We’ve lived so long under the spell of hierarchy—from god-kings to feudal lords to party bosses—that only recently have we awakened to see not only that “regular” citizens have the capacity for self-governance, but that without their engagement our huge global crises cannot be addressed. The changes needed for human society simply to survive, let alone thrive, are so profound that the only way we will move toward them is if we ourselves, regular citizens, feel meaningful ownership of solutions through direct engagement. Our problems are too big, interrelated, and pervasive to yield to directives from on high.
—Frances Moore Lappé, excerpt from Time for Progressives to Grow Up

Monday, October 10, 2011

Why the Elites Are in Trouble

Click here to access article by Chris Hedges from Truthdig. 

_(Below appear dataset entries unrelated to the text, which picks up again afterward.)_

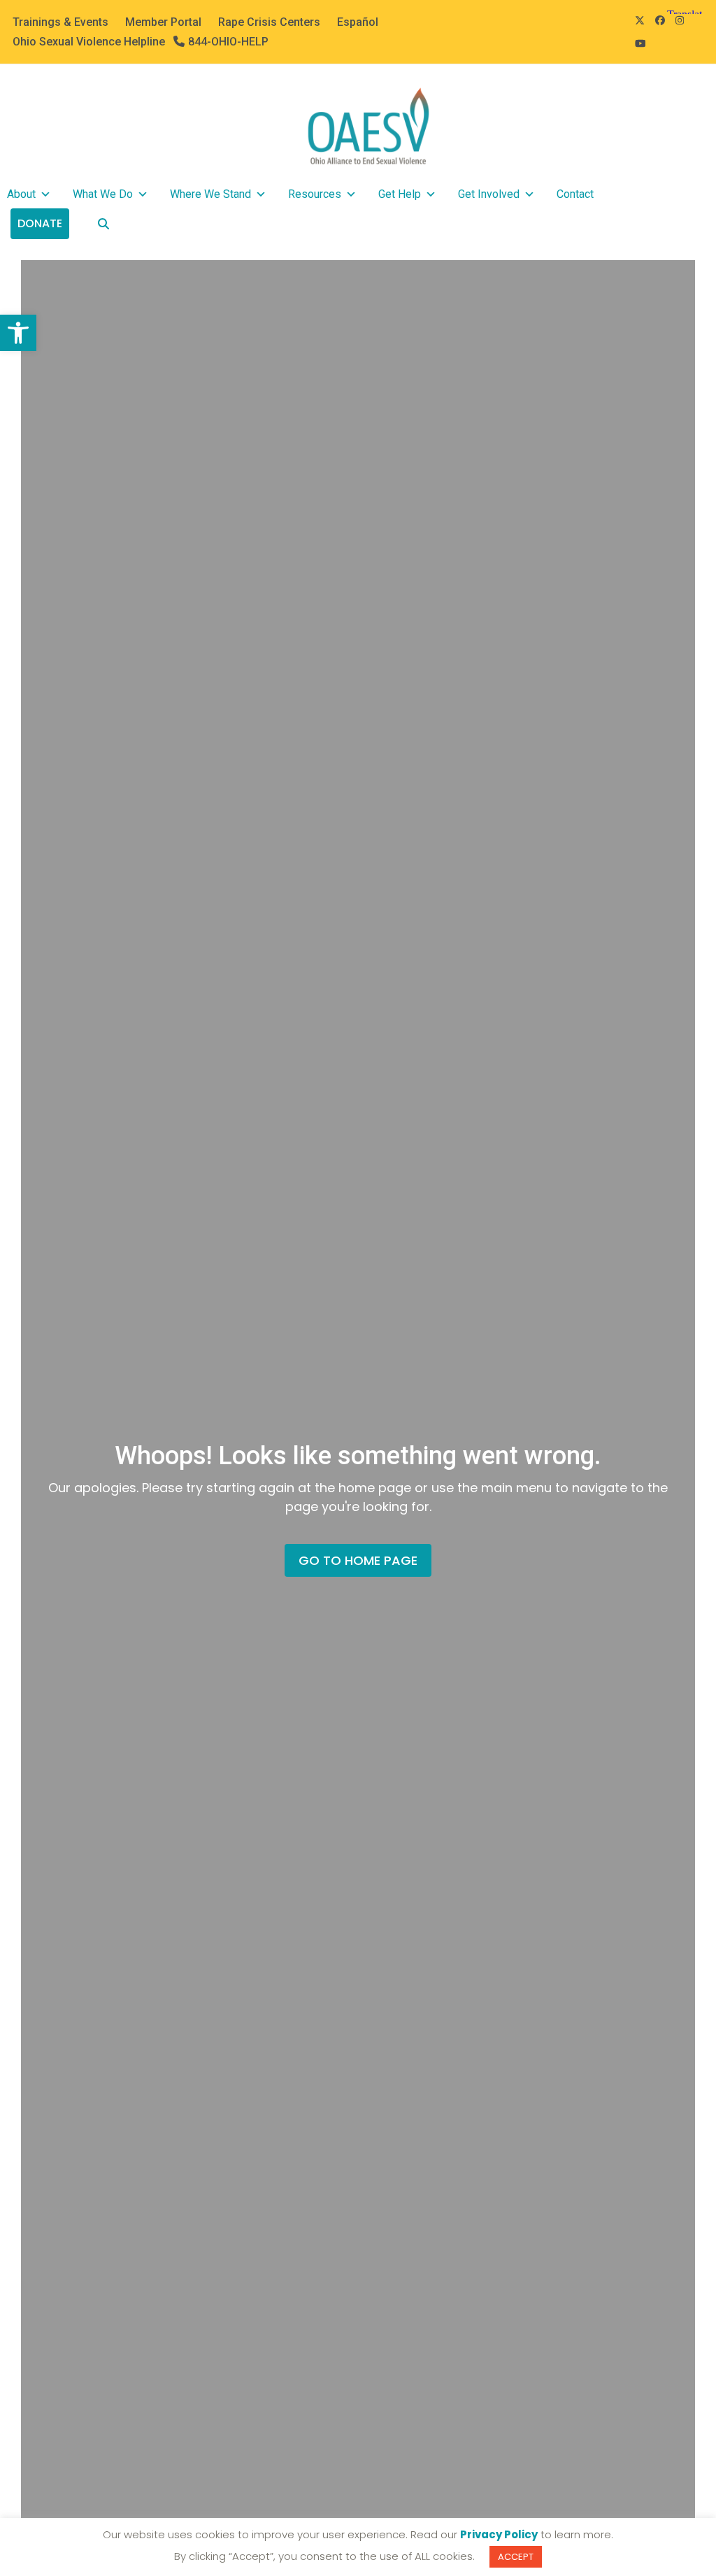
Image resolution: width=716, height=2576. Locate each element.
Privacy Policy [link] (499, 2534)
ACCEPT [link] (516, 2556)
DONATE (39, 223)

I've been looking for reports that capture the true spirit of the Wall Street Occupiers. This is one of the very best because it really does clarify why the governing class is in trouble. Activists there are creating effective modes of people decision making, and this can be quite intoxicating. People feeling their power, feeling that each individual is important, and working out ways to promote the best ideas so that the larger assembly can act on them. This is what democracy looks like. And once people become addicted to such power, it is very difficult to go back to "business as usual".
These protesters have not come to work within the system. They are not pleading with Congress for electoral reform. They know electoral politics is a farce and have found another way to be heard and exercise power. They have no faith, nor should they, in the political system or the two major political parties. They know the press will not amplify their voices, and so they created a press of their own. They know the economy serves the oligarchs, so they formed their own communal system. This movement is an effort to take our country back.